In the video, Butler is seen holding her son Ryley, and police said at several points she covers the child's mouth, once with her hand and then a few minutes later using a cloth. And in each instance, they said, she is keeping watch on the hospital room door.
Butler has said she was using the cloth in her hand to wipe crust off the boy's mouth. But police and prosecutors said it was something more diabolical.
Butler pleaded no contest to child abuse and served a year in jail in West Virginia.
The police report said during that time, she told one inmate "she was doing the same thing to Cheyenne as she did to Ryley."
A second inmate said Butler told her "on one occasion, it went a bit too far with Cheyenne."
And Butler told her she smothered Cheyenne to get her husband back home because she missed him.
Butler also said, "It was an accident. It didn't mean to happen."
Finally, Butler told the inmate that her children have Munchausen's, a syndrome in which the affected person exaggerates or creates symptoms of illness to gain attention and sympathy.
Immediately after her release in West Virginia in April 2006, Butler was arrested by JSO detectives to face murder charges.
Detectives said among the people they interviewed were Butler's neighbors and friends, some of who left their children in Butler's care.
One of them told detectives something else that could sway a jury.

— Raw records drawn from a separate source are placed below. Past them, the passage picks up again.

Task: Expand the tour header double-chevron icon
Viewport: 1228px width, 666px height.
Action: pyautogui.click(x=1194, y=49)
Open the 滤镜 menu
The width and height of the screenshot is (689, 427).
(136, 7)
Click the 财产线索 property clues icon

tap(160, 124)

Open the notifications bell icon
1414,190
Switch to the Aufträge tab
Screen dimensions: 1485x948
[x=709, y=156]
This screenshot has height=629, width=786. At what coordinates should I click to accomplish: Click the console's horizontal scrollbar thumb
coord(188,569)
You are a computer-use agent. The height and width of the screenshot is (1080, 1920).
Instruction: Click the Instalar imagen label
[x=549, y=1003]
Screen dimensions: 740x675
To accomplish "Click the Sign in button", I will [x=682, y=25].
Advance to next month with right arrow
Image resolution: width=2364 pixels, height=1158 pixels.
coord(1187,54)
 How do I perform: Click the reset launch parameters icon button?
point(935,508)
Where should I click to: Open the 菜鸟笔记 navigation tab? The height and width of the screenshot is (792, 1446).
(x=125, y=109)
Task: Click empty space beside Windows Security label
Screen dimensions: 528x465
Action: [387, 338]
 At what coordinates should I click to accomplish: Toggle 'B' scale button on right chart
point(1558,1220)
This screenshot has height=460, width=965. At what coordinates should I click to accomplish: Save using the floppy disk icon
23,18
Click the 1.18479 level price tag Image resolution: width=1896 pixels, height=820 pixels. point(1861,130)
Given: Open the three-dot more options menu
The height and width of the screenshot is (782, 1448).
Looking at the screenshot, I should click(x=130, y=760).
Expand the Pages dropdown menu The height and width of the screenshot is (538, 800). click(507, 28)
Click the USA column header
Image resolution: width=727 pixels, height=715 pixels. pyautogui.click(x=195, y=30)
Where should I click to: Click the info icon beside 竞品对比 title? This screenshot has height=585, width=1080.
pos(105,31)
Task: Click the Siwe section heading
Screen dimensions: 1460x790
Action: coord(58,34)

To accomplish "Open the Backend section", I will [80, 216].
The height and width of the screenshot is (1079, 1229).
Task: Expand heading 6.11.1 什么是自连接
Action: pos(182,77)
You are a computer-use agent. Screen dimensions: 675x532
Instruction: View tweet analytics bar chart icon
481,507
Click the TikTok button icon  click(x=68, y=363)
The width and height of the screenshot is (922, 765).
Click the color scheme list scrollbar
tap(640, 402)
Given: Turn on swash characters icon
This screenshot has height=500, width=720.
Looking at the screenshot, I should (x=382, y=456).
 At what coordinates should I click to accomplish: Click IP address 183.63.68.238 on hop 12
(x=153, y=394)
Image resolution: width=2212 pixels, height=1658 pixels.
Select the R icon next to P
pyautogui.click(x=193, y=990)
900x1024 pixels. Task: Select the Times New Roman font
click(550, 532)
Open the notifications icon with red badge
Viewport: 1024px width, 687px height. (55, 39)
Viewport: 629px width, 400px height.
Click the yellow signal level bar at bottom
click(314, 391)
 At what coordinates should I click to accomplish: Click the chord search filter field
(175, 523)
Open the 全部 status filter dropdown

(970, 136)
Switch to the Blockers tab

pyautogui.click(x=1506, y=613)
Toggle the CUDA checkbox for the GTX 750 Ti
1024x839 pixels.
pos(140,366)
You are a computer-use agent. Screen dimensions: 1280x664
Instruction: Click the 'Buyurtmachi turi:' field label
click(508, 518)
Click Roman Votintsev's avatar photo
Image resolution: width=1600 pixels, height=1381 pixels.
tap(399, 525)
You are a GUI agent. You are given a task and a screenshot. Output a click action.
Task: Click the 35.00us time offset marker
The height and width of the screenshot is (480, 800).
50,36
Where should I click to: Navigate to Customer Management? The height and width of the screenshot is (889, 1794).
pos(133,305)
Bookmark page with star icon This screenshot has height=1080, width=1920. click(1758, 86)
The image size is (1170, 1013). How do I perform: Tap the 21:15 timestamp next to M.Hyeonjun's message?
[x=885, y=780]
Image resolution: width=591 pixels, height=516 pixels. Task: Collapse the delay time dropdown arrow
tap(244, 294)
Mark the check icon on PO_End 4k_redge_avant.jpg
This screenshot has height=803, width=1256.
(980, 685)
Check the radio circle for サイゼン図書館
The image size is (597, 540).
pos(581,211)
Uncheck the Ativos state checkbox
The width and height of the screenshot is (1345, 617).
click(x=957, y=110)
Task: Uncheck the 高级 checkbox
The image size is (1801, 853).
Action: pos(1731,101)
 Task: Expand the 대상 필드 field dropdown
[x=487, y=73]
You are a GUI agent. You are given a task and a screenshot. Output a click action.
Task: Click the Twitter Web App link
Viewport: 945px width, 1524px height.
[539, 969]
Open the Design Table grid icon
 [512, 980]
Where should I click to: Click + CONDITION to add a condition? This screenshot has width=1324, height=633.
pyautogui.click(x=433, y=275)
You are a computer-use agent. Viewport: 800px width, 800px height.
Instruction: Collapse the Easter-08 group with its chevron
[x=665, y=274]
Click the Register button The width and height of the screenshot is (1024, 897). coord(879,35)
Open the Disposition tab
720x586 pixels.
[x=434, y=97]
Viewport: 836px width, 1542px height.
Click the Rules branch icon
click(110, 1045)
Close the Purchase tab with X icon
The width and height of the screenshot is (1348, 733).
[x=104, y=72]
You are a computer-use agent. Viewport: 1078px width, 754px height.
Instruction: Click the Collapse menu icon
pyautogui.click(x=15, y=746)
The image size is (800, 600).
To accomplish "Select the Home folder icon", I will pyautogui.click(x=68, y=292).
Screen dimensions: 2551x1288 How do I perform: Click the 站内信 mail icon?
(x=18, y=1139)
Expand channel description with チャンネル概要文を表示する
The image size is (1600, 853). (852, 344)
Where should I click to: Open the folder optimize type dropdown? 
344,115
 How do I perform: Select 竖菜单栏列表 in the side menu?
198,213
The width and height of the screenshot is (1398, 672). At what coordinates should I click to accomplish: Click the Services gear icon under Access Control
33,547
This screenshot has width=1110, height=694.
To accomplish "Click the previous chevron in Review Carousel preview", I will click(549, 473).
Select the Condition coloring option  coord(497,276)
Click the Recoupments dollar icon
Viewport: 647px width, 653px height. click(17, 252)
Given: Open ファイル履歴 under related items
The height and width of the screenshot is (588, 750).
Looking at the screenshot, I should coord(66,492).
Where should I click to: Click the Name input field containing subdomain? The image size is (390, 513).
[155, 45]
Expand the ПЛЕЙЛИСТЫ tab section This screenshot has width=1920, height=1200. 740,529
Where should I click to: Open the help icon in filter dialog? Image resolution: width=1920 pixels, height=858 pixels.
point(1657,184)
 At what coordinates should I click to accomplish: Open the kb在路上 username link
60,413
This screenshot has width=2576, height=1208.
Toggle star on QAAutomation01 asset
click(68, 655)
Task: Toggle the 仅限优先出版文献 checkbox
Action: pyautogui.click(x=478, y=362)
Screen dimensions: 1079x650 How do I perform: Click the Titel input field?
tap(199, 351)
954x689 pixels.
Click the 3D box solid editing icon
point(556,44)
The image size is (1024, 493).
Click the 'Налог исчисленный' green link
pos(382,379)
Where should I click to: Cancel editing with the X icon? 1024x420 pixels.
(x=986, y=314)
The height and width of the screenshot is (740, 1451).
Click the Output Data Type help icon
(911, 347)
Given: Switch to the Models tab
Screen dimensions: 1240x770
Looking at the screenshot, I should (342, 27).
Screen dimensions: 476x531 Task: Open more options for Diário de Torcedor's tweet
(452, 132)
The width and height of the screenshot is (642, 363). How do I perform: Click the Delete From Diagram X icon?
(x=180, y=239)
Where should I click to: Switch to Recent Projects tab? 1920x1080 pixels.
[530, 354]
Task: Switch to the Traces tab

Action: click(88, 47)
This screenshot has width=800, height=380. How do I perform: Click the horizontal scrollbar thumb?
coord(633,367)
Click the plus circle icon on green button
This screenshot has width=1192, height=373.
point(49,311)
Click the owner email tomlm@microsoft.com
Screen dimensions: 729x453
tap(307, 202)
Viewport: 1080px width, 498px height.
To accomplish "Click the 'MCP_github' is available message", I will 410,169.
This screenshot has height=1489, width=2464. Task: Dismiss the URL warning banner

In another supplemental report, he said that while Butler was baby-sitting their son, he had a seizure.
He found his son lying in a crib "stiff as a board and looking terrified."
And, he said, the child had no problems, until they once again allowed Butler to baby-sit.
Then there's the video. A lower court judge agreed with the defense and threw it out, saying it violated her privacy rights.
But an appeals court disagreed, and now the tape and documents will be part of the state's case against her.